**Task directions**
Your task is to copy the stretch of lines in the records below that begins with the line containing "This screenshot has" and ends with the line containing "The image size is (1512, 810).", exactly as written, with nothing added.

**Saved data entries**
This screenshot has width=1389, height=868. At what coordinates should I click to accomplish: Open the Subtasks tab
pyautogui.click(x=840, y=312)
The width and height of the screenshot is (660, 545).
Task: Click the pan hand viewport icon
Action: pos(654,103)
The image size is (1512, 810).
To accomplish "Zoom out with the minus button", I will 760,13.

---

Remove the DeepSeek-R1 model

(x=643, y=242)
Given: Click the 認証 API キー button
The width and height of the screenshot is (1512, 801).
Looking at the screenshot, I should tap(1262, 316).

---

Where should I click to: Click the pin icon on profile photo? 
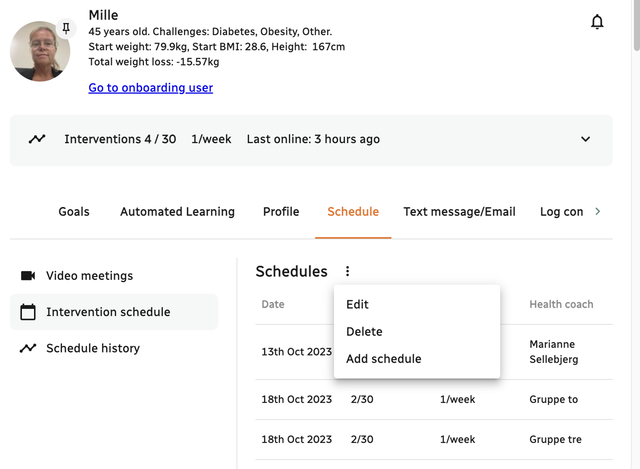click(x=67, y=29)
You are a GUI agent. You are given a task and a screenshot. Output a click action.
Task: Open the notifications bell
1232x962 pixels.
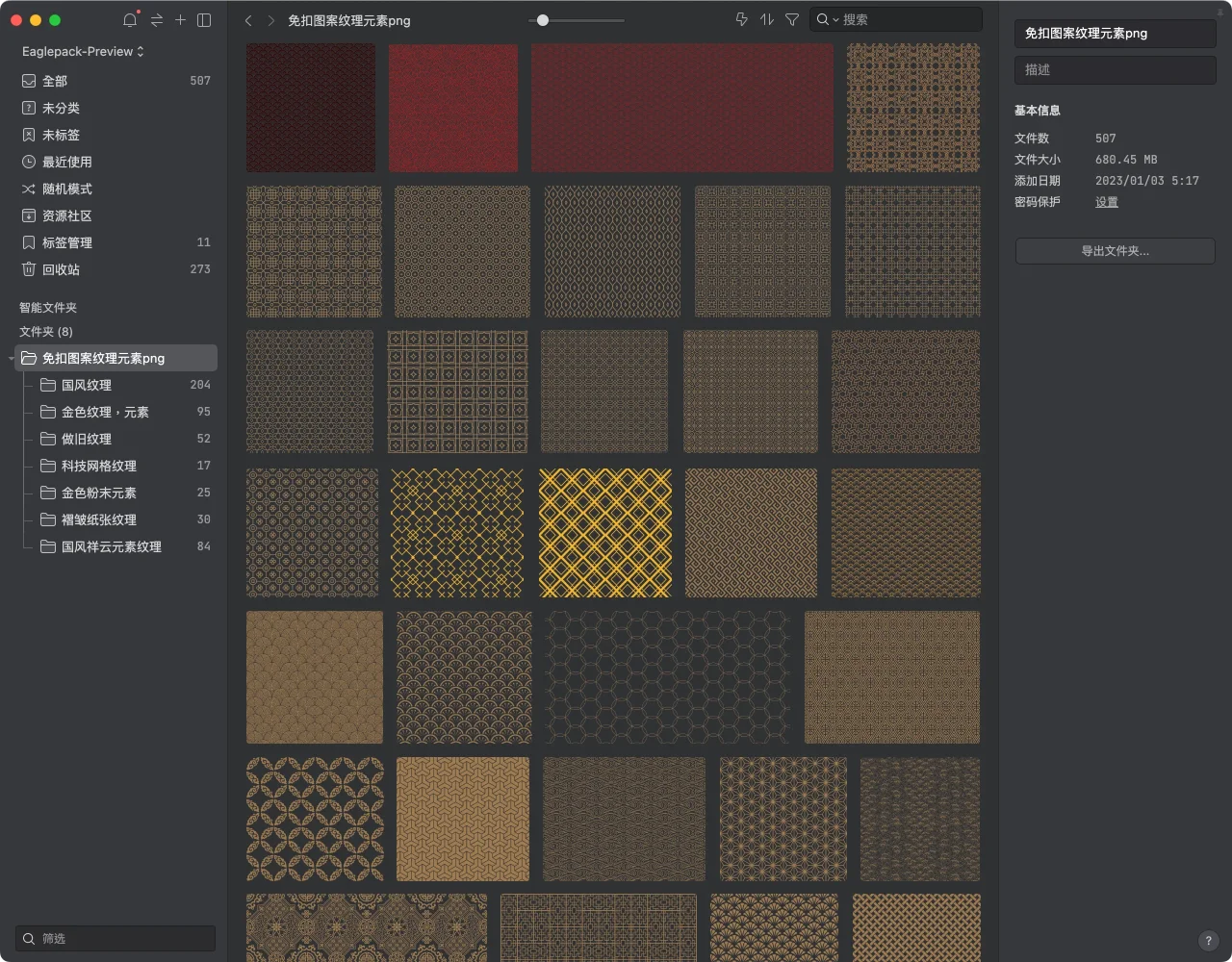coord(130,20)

**The completed task**
This screenshot has width=1389, height=868. At what coordinates should I click to accomplish: Open the Subtasks tab
pyautogui.click(x=840, y=312)
The width and height of the screenshot is (660, 545).
Task: Click the pan hand viewport icon
Action: pos(654,103)
The image size is (1512, 810).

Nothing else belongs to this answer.